**OBJECTIVE:** Can you format the stretch from the line containing "Where should I click to: Open the" through the line containing "Click the insert-step" as a Markdown table with two columns, No. and Text, numbering each line and leaving out blank lines?

**PROVIDED DATA:**
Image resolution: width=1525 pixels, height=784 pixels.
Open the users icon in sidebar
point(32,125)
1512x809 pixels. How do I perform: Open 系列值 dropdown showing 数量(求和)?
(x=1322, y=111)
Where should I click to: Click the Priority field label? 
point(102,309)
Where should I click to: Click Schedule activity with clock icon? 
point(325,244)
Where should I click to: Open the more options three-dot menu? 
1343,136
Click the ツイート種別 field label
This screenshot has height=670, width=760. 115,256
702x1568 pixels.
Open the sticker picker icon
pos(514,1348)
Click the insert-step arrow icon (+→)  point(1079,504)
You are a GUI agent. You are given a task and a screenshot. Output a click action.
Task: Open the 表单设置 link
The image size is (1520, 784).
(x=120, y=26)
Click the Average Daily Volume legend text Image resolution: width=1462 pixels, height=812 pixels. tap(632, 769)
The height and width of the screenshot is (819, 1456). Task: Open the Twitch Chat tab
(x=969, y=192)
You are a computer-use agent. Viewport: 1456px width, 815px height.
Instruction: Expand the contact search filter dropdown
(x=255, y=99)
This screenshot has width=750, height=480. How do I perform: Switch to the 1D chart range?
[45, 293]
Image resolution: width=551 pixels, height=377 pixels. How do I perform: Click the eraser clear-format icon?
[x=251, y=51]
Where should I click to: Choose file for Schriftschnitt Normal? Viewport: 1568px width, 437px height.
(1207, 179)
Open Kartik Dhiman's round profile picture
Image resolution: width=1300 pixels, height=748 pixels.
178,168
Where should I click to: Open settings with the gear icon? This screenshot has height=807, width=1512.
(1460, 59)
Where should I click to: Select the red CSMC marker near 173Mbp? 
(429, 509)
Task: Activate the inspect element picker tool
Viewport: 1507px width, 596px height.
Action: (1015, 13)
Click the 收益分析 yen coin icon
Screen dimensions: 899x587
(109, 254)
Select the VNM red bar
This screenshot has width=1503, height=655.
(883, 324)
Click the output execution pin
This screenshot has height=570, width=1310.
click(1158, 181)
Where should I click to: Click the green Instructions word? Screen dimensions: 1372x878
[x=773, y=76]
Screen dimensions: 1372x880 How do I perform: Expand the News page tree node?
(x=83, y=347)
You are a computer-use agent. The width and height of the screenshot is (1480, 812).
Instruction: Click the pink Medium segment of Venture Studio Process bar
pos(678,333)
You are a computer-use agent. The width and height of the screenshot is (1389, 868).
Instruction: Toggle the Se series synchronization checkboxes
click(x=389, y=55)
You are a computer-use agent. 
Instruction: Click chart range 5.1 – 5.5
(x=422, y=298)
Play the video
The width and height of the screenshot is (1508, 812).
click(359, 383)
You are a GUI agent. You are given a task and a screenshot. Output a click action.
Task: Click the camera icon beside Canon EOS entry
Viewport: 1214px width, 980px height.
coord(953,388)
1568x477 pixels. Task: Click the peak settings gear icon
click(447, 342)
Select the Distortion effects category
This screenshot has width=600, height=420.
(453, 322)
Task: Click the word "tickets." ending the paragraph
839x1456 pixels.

**TASK OUTPUT:**
| No. | Text |
|---|---|
| 1 | Where should I click to: Open the more options three-dot menu?  |
| 2 | 1343,136 |
| 3 | Click the ツイート種別 field label |
| 4 | This screenshot has height=670, width=760. 115,256 |
| 5 | 702x1568 pixels. |
| 6 | Open the sticker picker icon |
| 7 | pos(514,1348) |
| 8 | Click the insert-step arrow icon (+→)  point(1079,504) |